▸ PROBLEM DETAILS
Take every line from the listing below that contains "Task".

▸ THE DATA
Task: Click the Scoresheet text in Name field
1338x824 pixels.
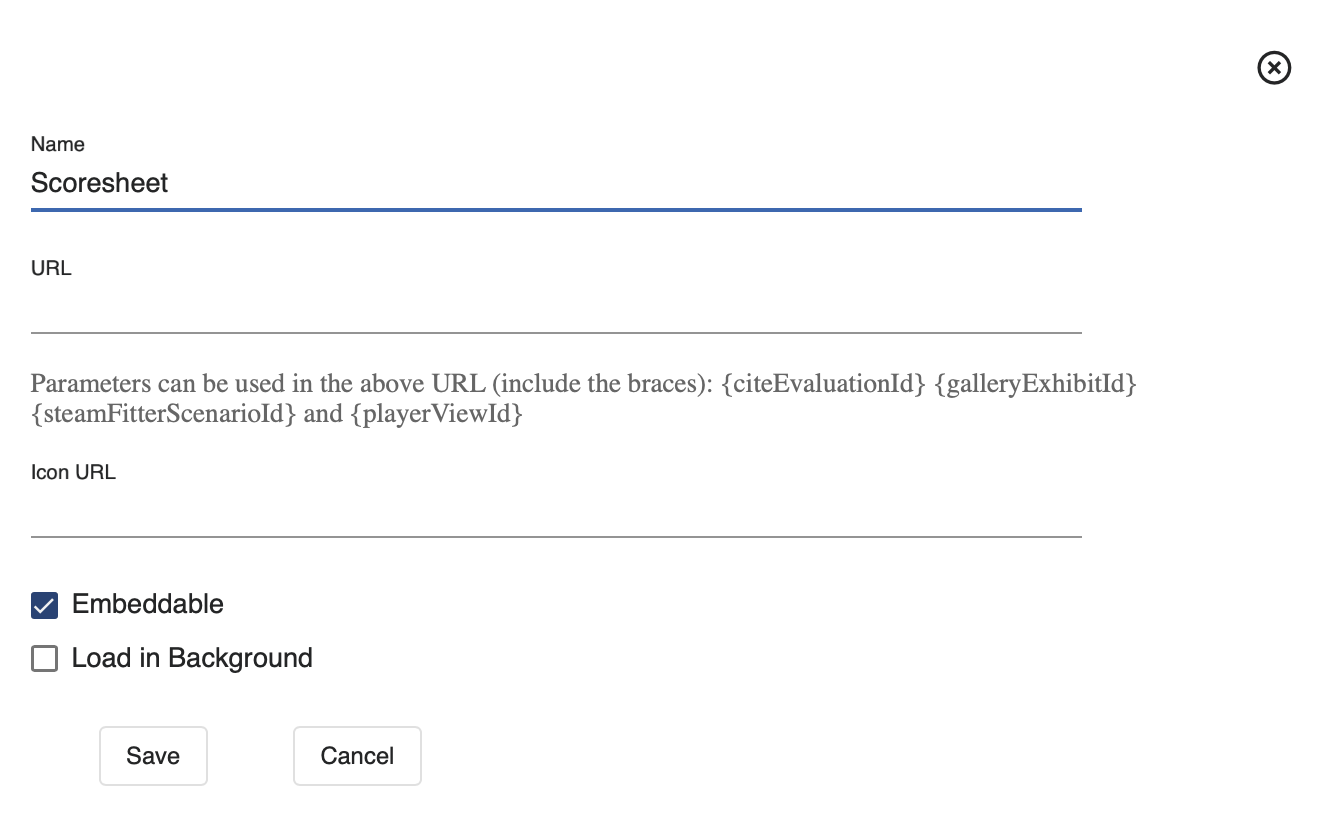Action: tap(100, 183)
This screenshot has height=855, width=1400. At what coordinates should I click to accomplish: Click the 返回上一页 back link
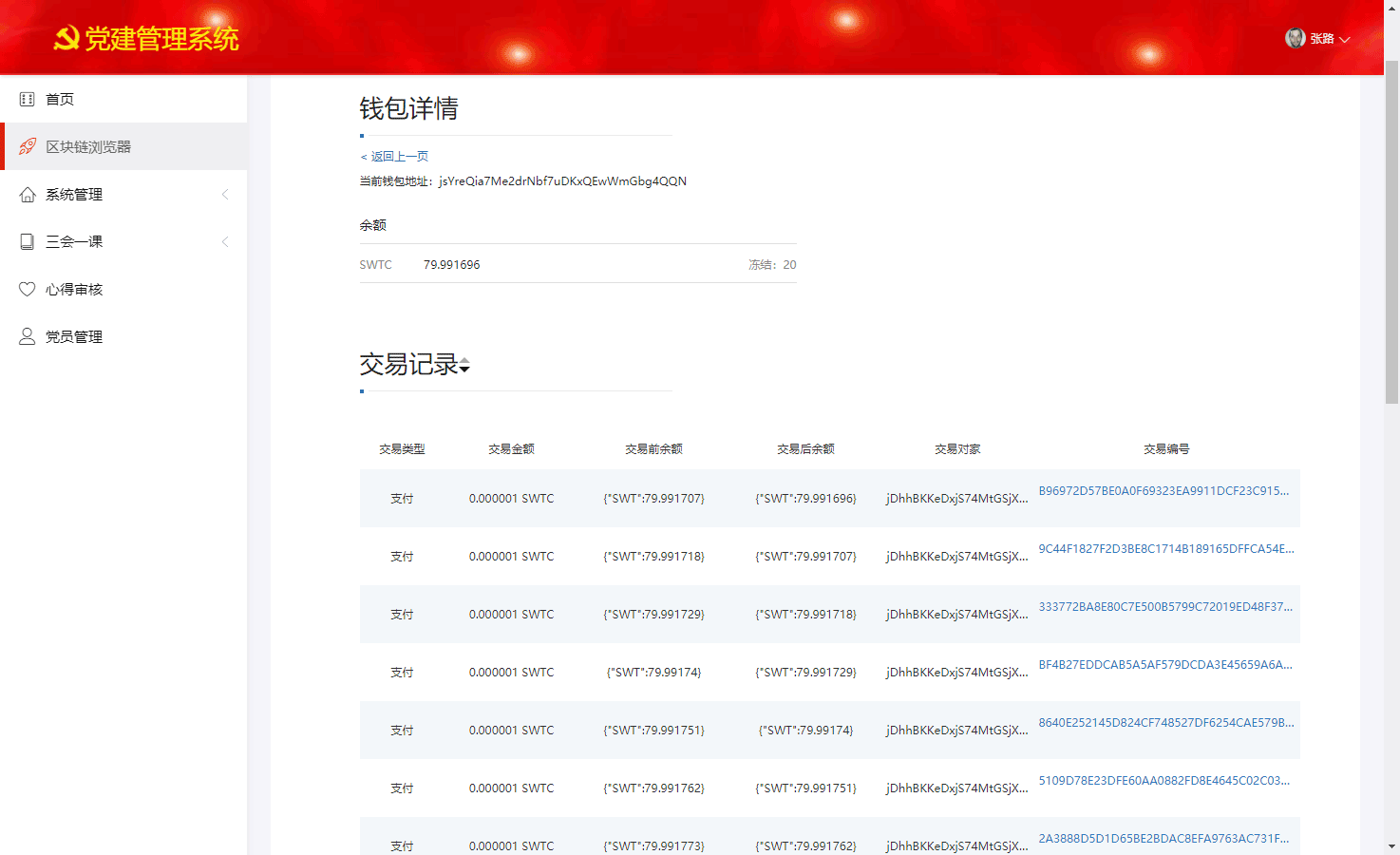click(x=395, y=156)
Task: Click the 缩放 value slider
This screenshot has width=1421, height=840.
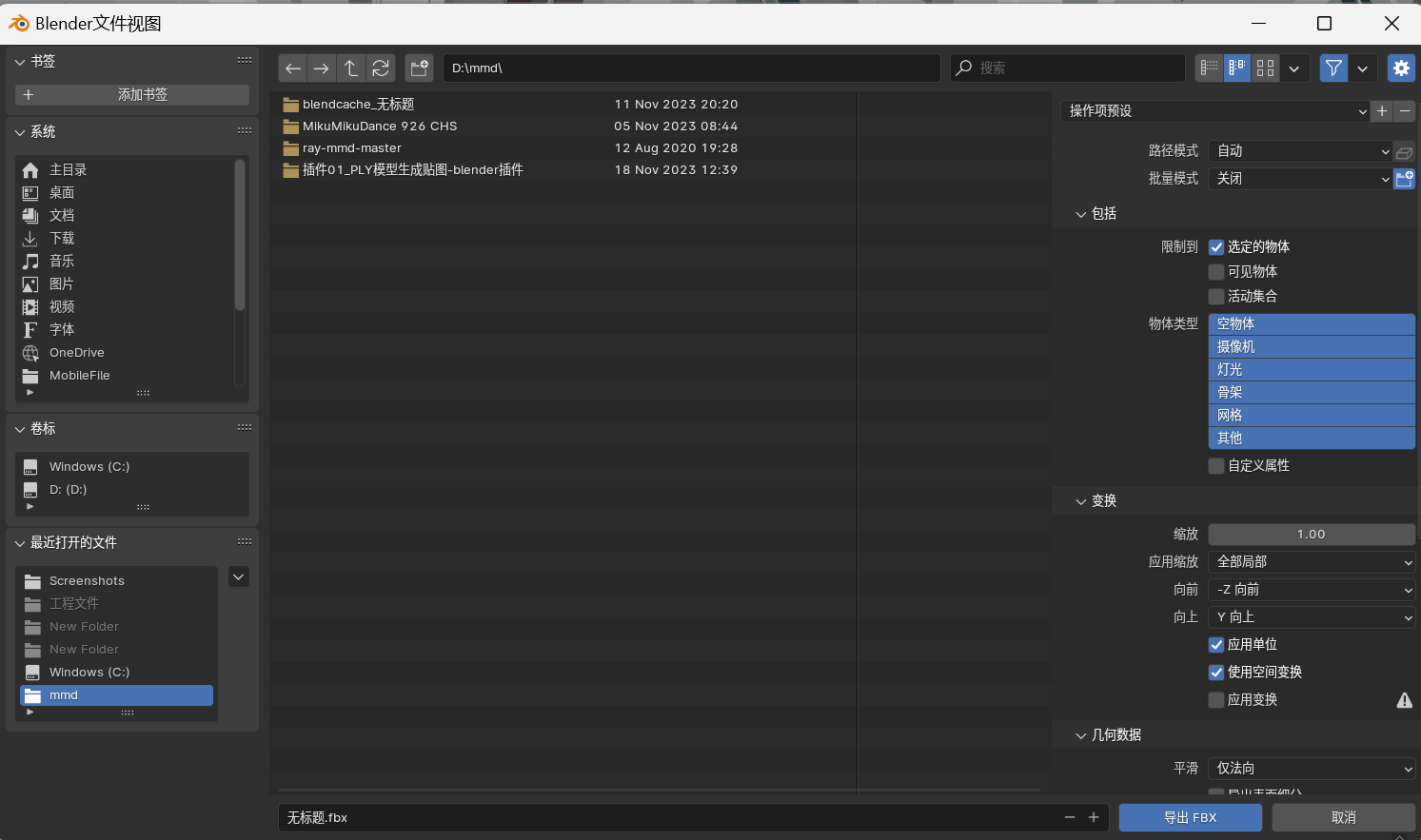Action: 1312,535
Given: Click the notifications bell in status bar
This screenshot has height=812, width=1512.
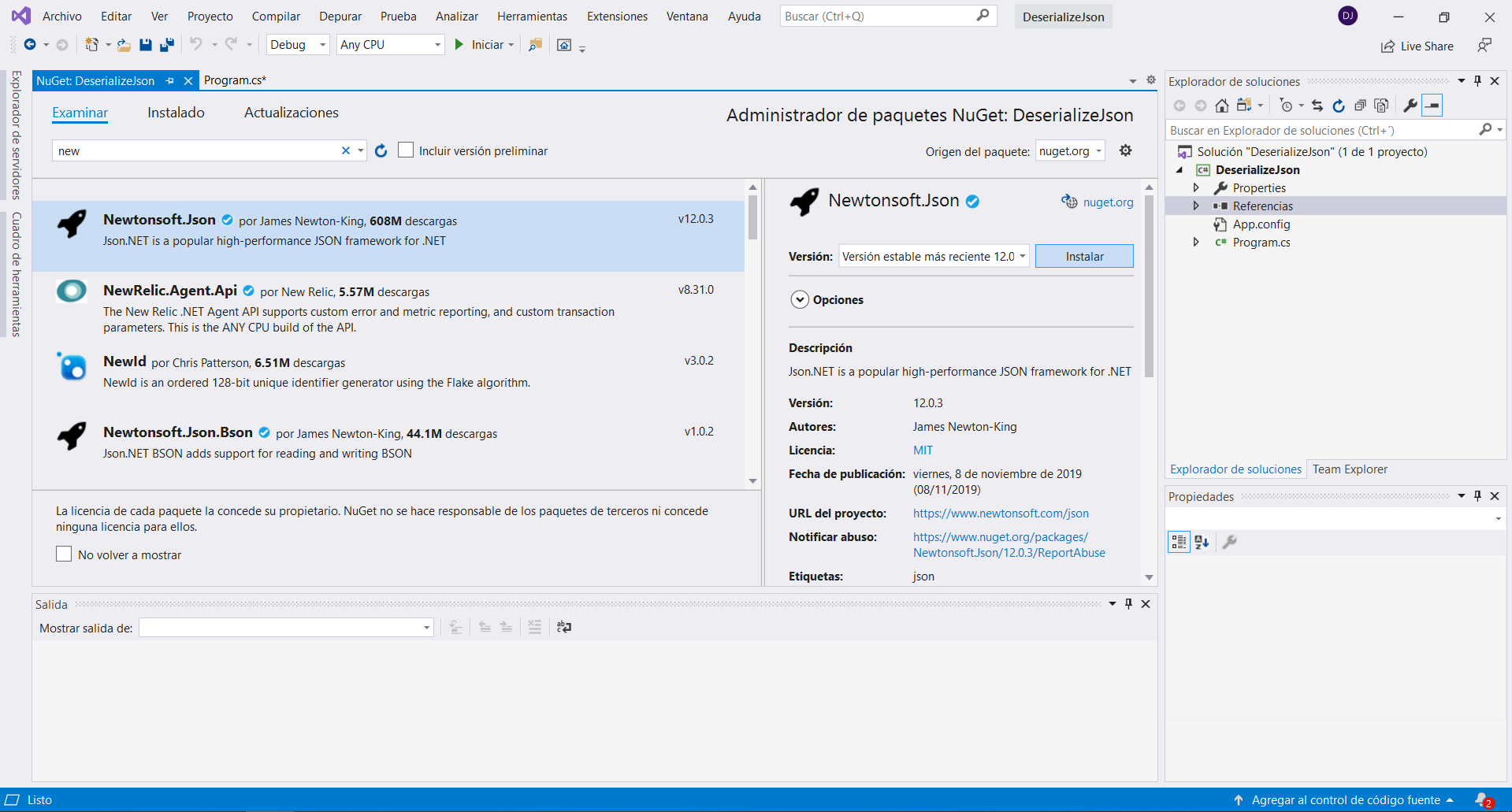Looking at the screenshot, I should pyautogui.click(x=1482, y=799).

▸ OUTPUT BELOW
Task: Click the Scoresheet text in Name field
Task: Click the 缩放 value slider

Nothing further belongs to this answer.